Not knowing the answer to my white Christmases question, I did a little digging. According to a map by the National Oceanic and Atmospheric Administration (NOAA) based on historical data from 1981-2010, our area only has an 11 to 25 percent chance of having at least an inch of snow on the ground for Christmas.

An interesting chart by the NOAA showed the percentage of snow coverage on Christmas Day over the last 12 years in the contiguous U.S. The highest percentage, at 63 percent, was in 2009. The lowest was 2003 with 21 percent. Last year, the snow coverage of the lower 48 was at 37 percent.
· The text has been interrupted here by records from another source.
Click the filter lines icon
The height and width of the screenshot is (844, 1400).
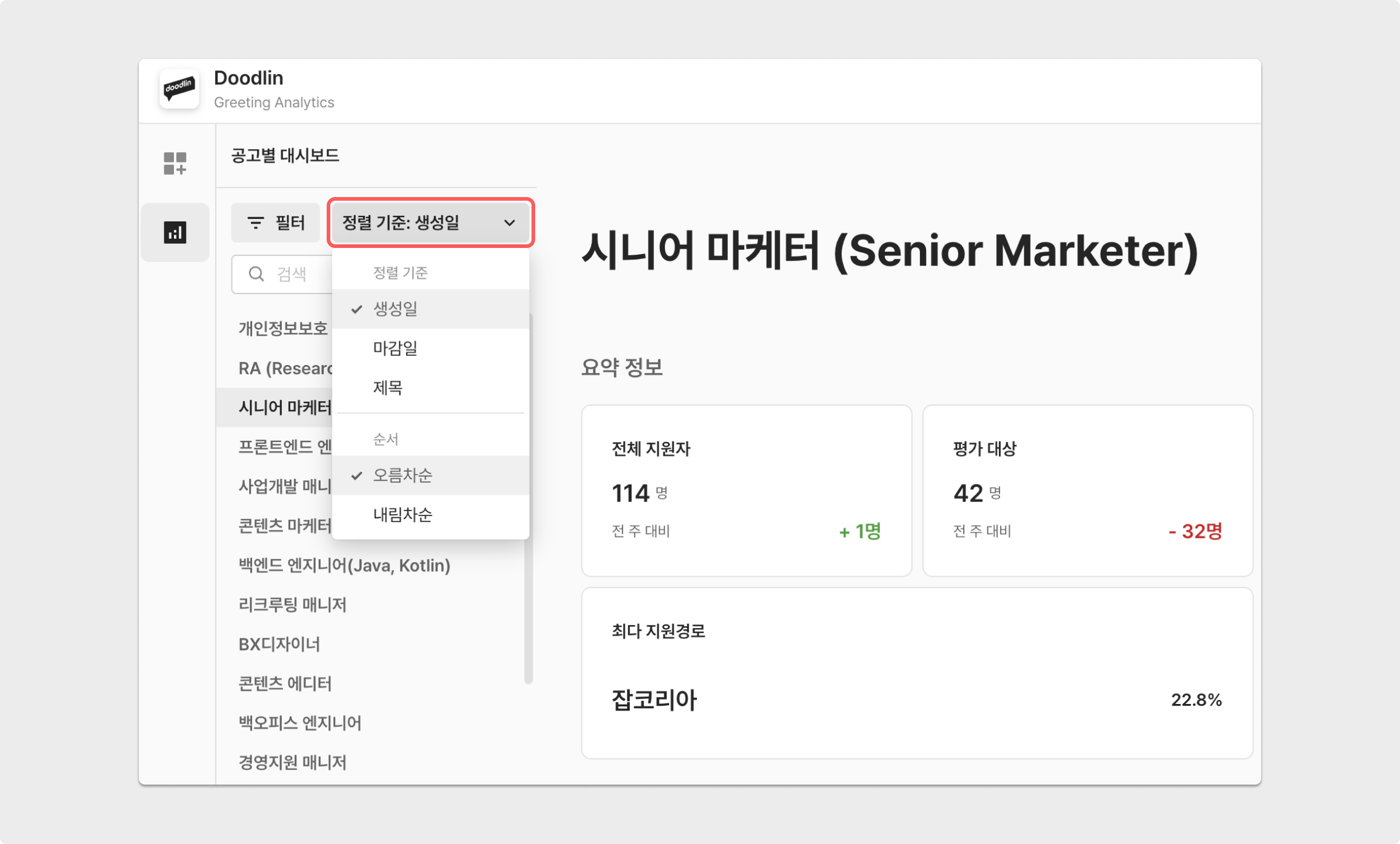[256, 223]
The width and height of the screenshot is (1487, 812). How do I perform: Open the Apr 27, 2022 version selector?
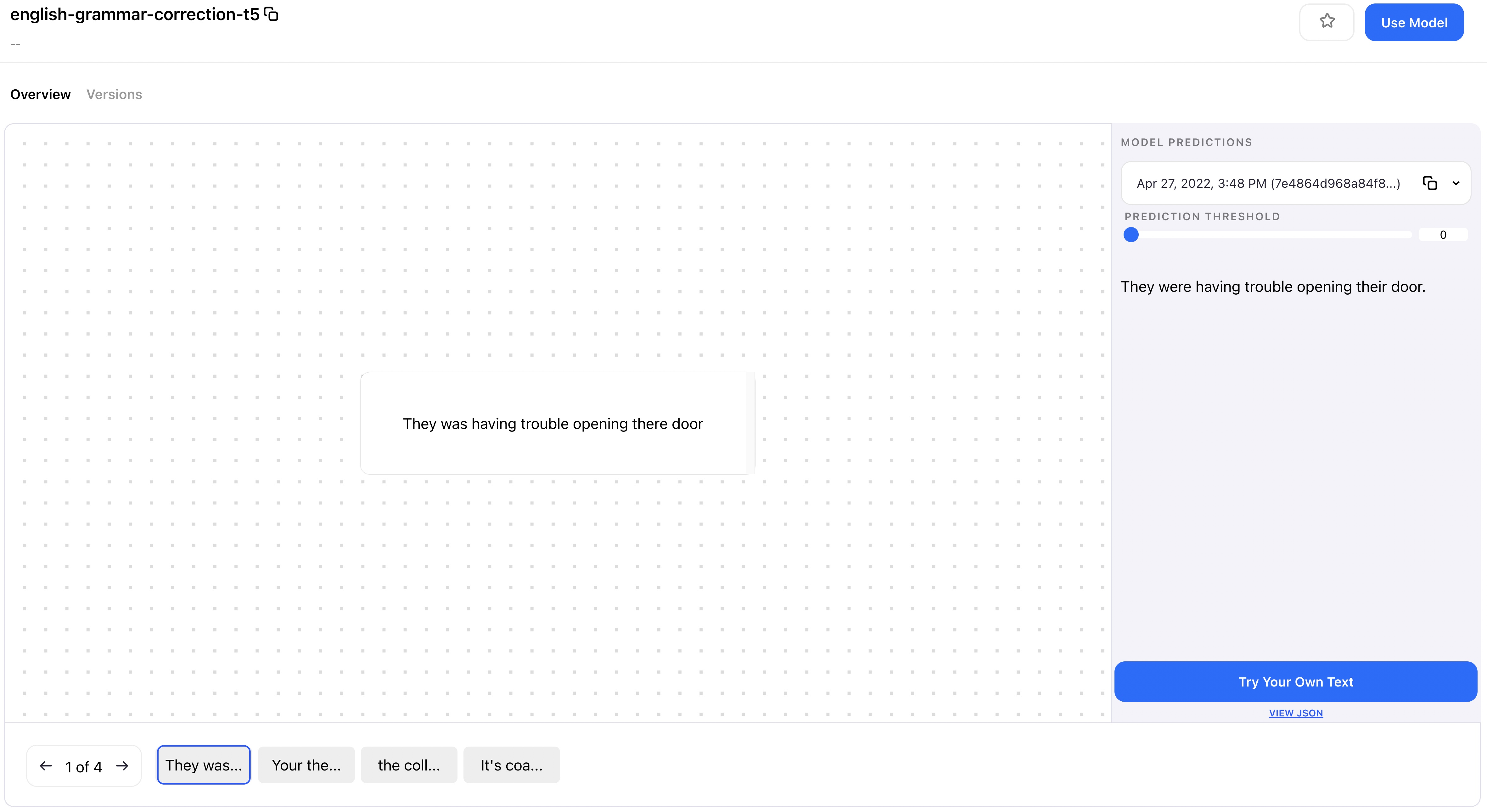[1268, 184]
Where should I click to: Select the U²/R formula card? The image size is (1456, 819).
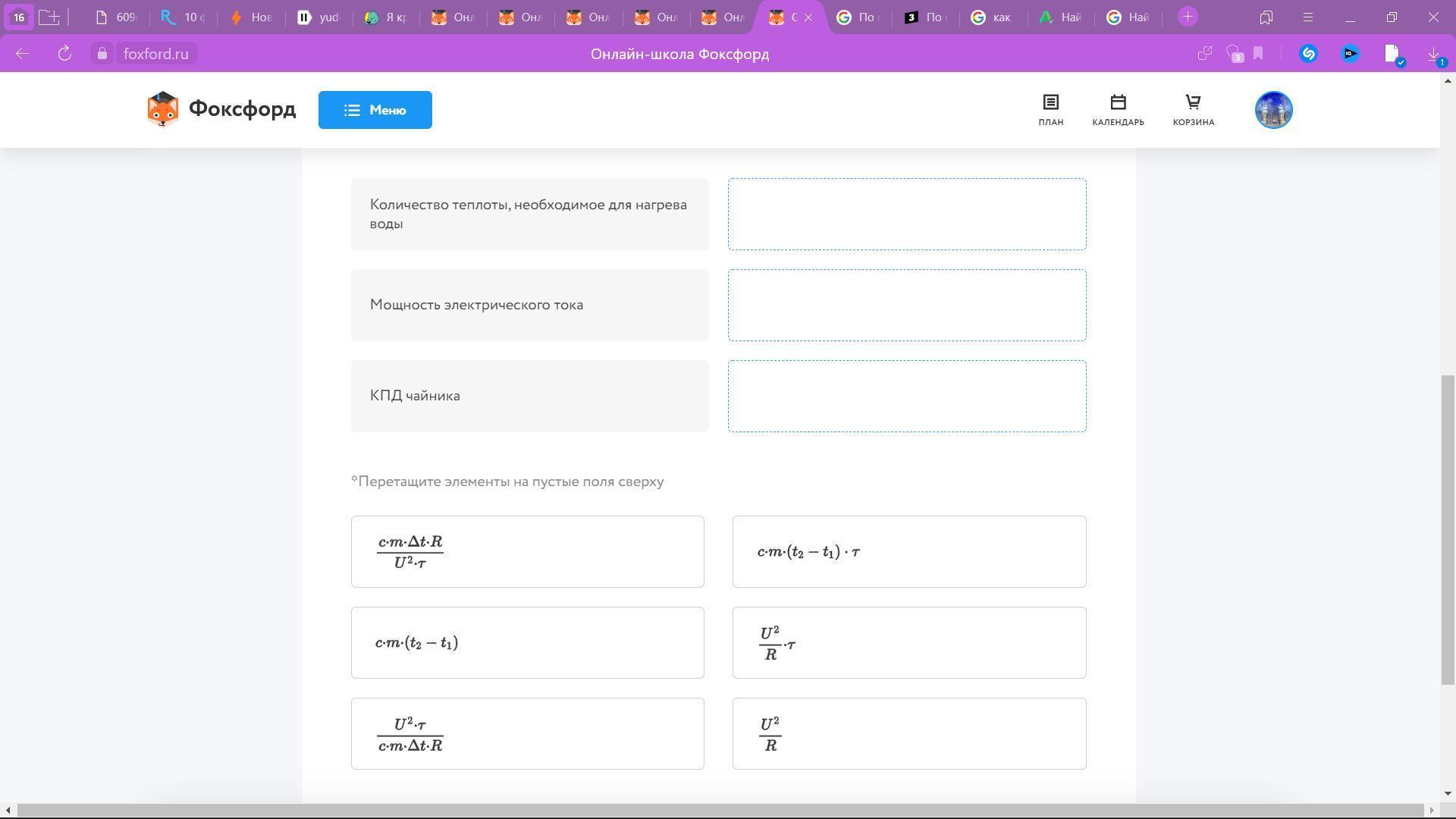[x=908, y=733]
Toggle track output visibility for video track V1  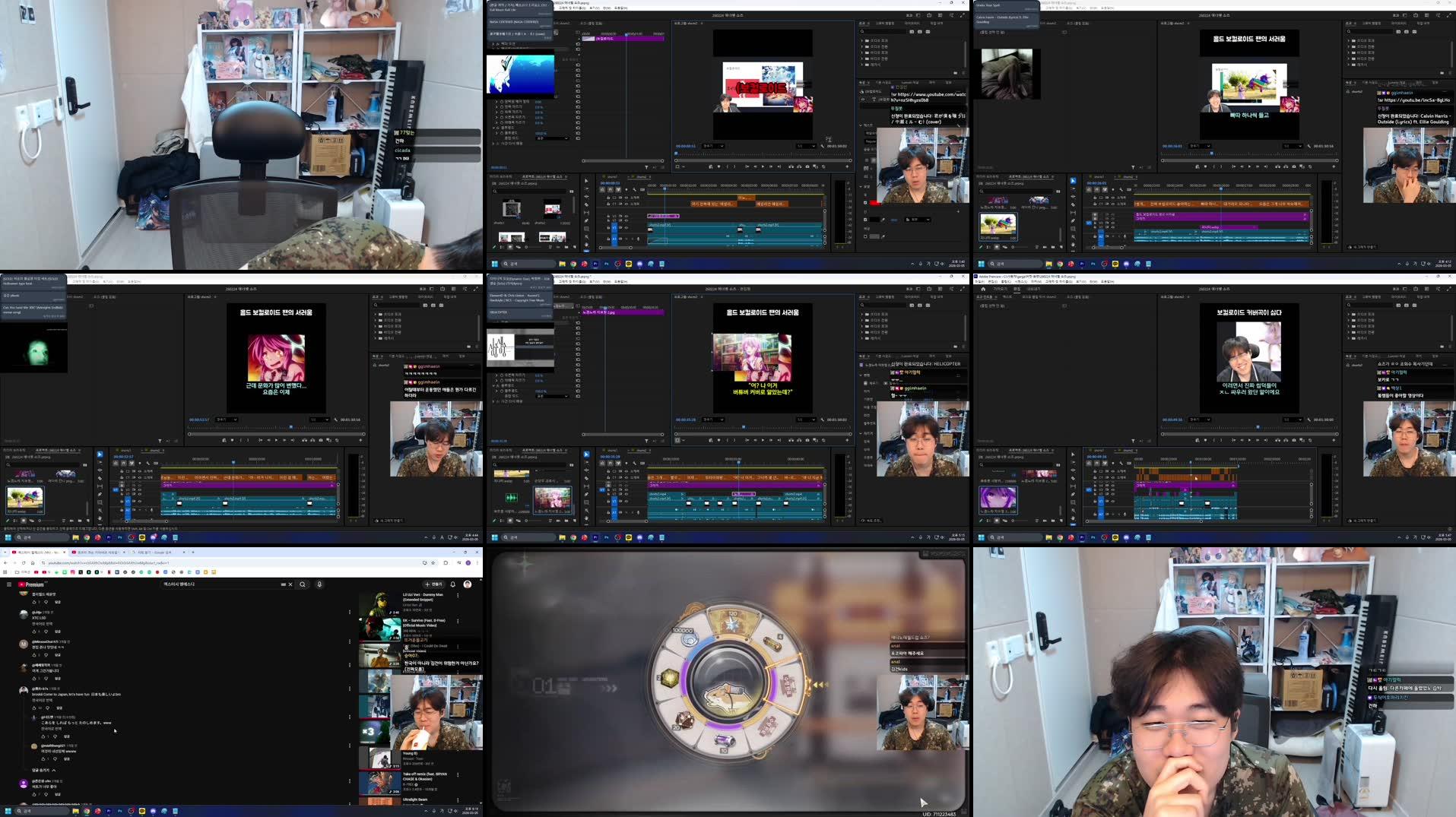pos(626,501)
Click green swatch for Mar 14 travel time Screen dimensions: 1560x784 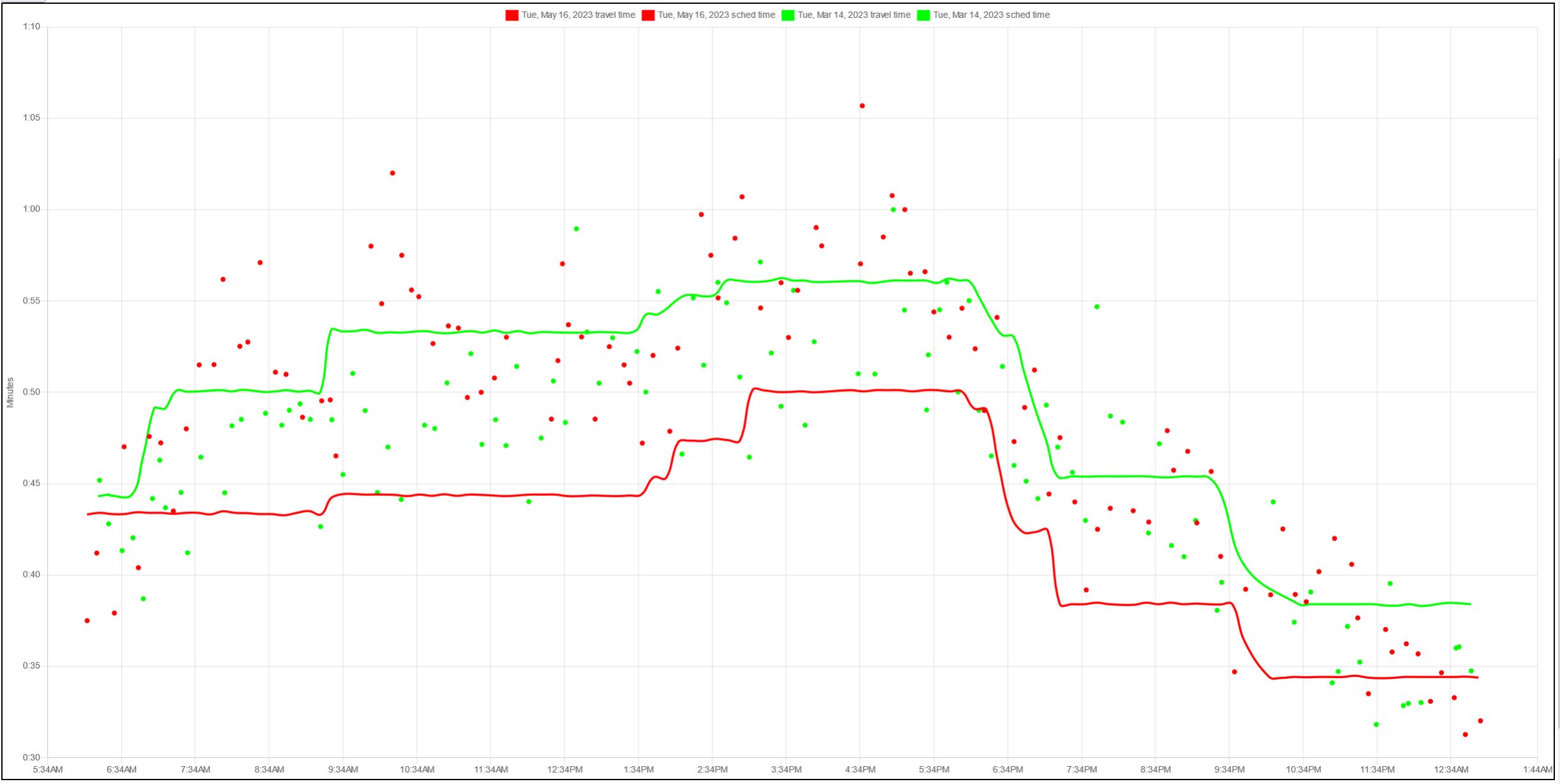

A regional breakdown shows that the Cincinnati area has only experienced 16 white Christmases in the last century. That explains why I don’t recall seeing too many snow-covered Christmas days – there just have not been that many.

So, there is some perspective.

Regardless, each year finds me yearning for some snow for Christmas. And each year finds me a little disappointed that none has fallen. But I tend to be ever hopeful for next year’s forecast.

Warmer weather just throws it all out of whack, I say. The higher-than-average temperatures just cast a weird feeling far and wide and things feel sort of forced – like we are all playing at the holidays rather than really being dug in.

At least the Christmas Eve service at my church helped me feel the whole spirit of the season more. Last year as we gathered around the outdoor, live nativity there wasn’t the need for the burning fires of years past to stave off the biting cold. I had a jacket on, for goodness sake. Not a coat, but a lightweight, typically-reserved-for-spring jacket. This year I didn’t even bother to leave the house in a coat, or a jacket for that matter.

The skies opened up a few times the last couple days, and I couldn’t help but think how like summer it all sounded, those multitudes of fat raindrops crashing into things. But it is the end of December and those summer sounds are just all wrong.

That there were Christmas lights hung here and there and on the TV “A Christmas Story” having begun its annual 24-hour run on TBS helped keep the time of year apparent, even if it didn’t feel like it all that much.

Whatever the heck is going on with Mother Nature, I cannot say, but I am all for some snow, and the sooner the better. It is winter, after all.